- Born: February 27, 1911 Pittsburgh, Pennsylvania, U.S.
- Died: June 14, 1997 (aged 86) North Branford, Connecticut, U.S.
- Other name: Elizabeth Phillips Heller
- Education: Carnegie Mellon University, Art Students League of New York
- Occupations: Painter, watercolorist, muralist, newspaper editor
- Spouse: Franklin M. Heller (m. 1939–1997; her death)
- Children: 1
- Awards: Louis Comfort Tiffany Foundation (1933)

= Elizabeth Shannon Phillips =

American painter (1911–1997)

Elizabeth Shannon Phillips (1911–1997), also known as Elizabeth Phillips Heller, was an American painter, watercolorist, and muralist.

== Early life and education ==
Elizabeth Shannon Phillips was born in 1911, in Pittsburgh, Pennsylvania, to parent William Shannon Phillips. Her sister Peggy Philips was also an artist.

Phillips graduated in 1933 from Carnegie Mellon University (formerly Carnegie Institute of Technology); and continued her fine art studied at the Art Students League of New York. After graduation in 1933, Phillips won a fellowship from the Louis Comfort Tiffany Foundation.

In 1939, she married actor Franklin M. Heller of Manhattan, who was her classmate at Carnegie Mellon. He went on to work as the director of the television game show series, What's My Line? from 1950 to 1967. Together they had one daughter, born in 1944.

== Career ==
Phillips was a member of the Associated Artists of Pittsburgh. After her marriage she settled in Connecticut and edited the Stratford Weekly newspaper.

In 1933, she had a still life painting of an ink bottle, a bag of tobacco, and a pair of shears included in the Hotel Schenley exhibition of Pittsburgh artists. Her painting, Sunday Morning in the Park won accolades at the Associated Artists of Pittsburgh's annual show in 1936.
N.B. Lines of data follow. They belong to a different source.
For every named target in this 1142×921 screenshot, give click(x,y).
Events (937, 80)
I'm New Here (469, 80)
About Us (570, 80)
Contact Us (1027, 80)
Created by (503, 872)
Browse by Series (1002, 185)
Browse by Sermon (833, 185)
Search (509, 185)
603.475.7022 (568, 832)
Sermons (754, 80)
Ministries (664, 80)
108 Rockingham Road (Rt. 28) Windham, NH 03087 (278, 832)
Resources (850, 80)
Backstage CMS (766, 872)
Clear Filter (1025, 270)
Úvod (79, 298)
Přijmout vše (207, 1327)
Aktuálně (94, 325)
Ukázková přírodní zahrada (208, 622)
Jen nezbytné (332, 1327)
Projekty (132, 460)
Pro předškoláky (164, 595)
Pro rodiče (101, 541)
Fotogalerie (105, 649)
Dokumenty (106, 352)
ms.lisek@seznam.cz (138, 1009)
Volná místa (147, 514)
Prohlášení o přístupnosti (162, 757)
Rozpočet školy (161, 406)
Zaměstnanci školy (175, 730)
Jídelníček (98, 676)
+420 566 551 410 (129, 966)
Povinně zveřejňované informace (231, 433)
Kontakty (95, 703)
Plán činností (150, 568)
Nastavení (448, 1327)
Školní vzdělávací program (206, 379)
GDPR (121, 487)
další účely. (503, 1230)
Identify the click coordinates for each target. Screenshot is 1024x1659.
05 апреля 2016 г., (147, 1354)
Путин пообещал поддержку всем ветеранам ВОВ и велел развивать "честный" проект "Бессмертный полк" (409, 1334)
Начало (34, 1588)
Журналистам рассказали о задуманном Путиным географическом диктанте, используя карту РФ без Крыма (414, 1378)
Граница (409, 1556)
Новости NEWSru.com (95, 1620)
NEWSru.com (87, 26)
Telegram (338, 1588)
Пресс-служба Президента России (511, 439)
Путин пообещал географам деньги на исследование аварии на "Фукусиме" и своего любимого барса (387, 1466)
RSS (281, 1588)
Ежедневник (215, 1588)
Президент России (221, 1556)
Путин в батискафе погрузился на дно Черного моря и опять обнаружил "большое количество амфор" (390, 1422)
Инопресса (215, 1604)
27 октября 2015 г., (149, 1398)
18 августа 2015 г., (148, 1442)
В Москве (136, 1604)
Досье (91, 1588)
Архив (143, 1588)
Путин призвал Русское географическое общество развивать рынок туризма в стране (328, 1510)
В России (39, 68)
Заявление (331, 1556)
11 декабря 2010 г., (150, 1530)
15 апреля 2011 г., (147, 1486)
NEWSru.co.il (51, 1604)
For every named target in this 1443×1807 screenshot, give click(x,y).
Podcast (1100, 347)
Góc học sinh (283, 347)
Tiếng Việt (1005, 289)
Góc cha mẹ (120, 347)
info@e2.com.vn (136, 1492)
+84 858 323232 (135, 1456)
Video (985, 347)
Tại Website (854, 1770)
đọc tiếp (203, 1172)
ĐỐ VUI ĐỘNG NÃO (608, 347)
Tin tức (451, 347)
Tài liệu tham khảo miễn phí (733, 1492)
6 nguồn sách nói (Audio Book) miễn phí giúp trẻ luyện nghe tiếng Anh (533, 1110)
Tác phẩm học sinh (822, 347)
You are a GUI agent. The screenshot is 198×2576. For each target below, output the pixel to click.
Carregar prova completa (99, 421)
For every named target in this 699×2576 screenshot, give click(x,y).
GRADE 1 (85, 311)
Phillips was commissioned by the U.S. Treasury Department's Section of Painting and Sculpture to paint a post office mural, Crossing of the West River, 1648 (November 1937) in West Haven, Connecticut, depicting local settlers on horses to the area of West River.

She was commissioned for a mural at the U.S. Post Office in Roaring Spring, Pennsylvania titled, Mountain Landscape (1942). That mural depicted the local scenery and nature.

Phillips died from complications from pneumonia on June 14, 1997, in North Branford, Connecticut. Her husband Franklin died less than a month after her in the summer of 1997.